Wednesday, June 7, 2023

DEI and All That

 Lately I heard that some conservatives are upset that Chick-Fil-A has a VP of DEI (diversity, equity and inclusion). They’ve had one for many years but Chick-Fil-A has been “outed.” An upcoming book—Kevin Woodson’s The Black Ceiling—could help enlighten us on the issues and options for Black advancement. The author adopts Nancy DiTomaso’s perspective of “racial inequality without racism.”

Woodson provides an important and easily understood contribution for those organizations trying their best to have more diversity and inclusion. Unlike many programs and workshops, he comes from a broad range of exploratory disciplines—cultural sociology, organizational dynamics and social psychology—to go deeper than surface symptoms that hinder Black professionals’ career advancement. Though limited to the legal and financial arenas, his conclusions can be applied to any industry, any organizational tier and any size of business. 

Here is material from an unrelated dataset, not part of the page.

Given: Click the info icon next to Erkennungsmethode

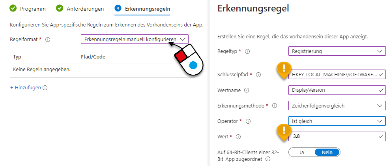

He expands on the insight that the “ceiling” is enhanced by social alienation and stigma anxiety. Everyone will recognize the ensuing reactions when they’ve been in a culture clash. Even White people experience this if they’re honest when they travel from northern US to southern US or vice versa, or travel to other parts of the developing world. We will all have a tendency to develop the coping mechanisms of isolation, seeking out familiar people and situations and disparagingly assessing others without full understanding. Therefore, White people should be able to commiserate with their Black professional brothers and sisters. To overcome the alienation and anxiety, Kevin Woodson provides several effective options for organizations and individuals to dissipate the obstacles for Black professionals. These are not your usual prescriptive tropes you might see in other places.

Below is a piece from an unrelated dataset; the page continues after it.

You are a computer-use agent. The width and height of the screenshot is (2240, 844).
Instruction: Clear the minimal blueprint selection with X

I did spot one glaring omission in his recommendations. While acknowledging the inaccuracies, biases and damage inherent in performance reviews/appraisals, earlier in the book he fails to call for their “abolishment” as an idea to help Black professionals (and actually all professionals). Confirmation bias, recency bias, (and other prejudices), collaboration inadequacies, timing issues, rating/ranking policies and individual reviewer’s perspectives and preferences conspire to raise the level of inaccuracy and reviewer’s projections to a level of 90 percent. The person’s actual performance provides a mere ten percent influence to an appraisal of a year’s performance or particular project review. This problem is compounded when these faulty reviews are the basis for promotion, wage increases, and other “juicy” assignments that can propel a person’s career. If organizations take this problem to heart and develop different, simpler assessment techniques and reduce the enormous significance these assessments have, all professionals (and other categories of employees) will benefit. Assessed individuals could try to let the reviews not inflate or deflate their egos.